#### RECORDS FOR THIS EXERCISE ####

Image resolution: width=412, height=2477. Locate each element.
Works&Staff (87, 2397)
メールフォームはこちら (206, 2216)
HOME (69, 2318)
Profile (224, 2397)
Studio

####

(EXERCISE DESCRIPTION): Retype each record, matching it exactly.

(YOUR SOLUTION):
Image resolution: width=412, height=2477. Locate each element.
Works&Staff (87, 2397)
メールフォームはこちら (206, 2216)
HOME (69, 2318)
Profile (224, 2397)
Studio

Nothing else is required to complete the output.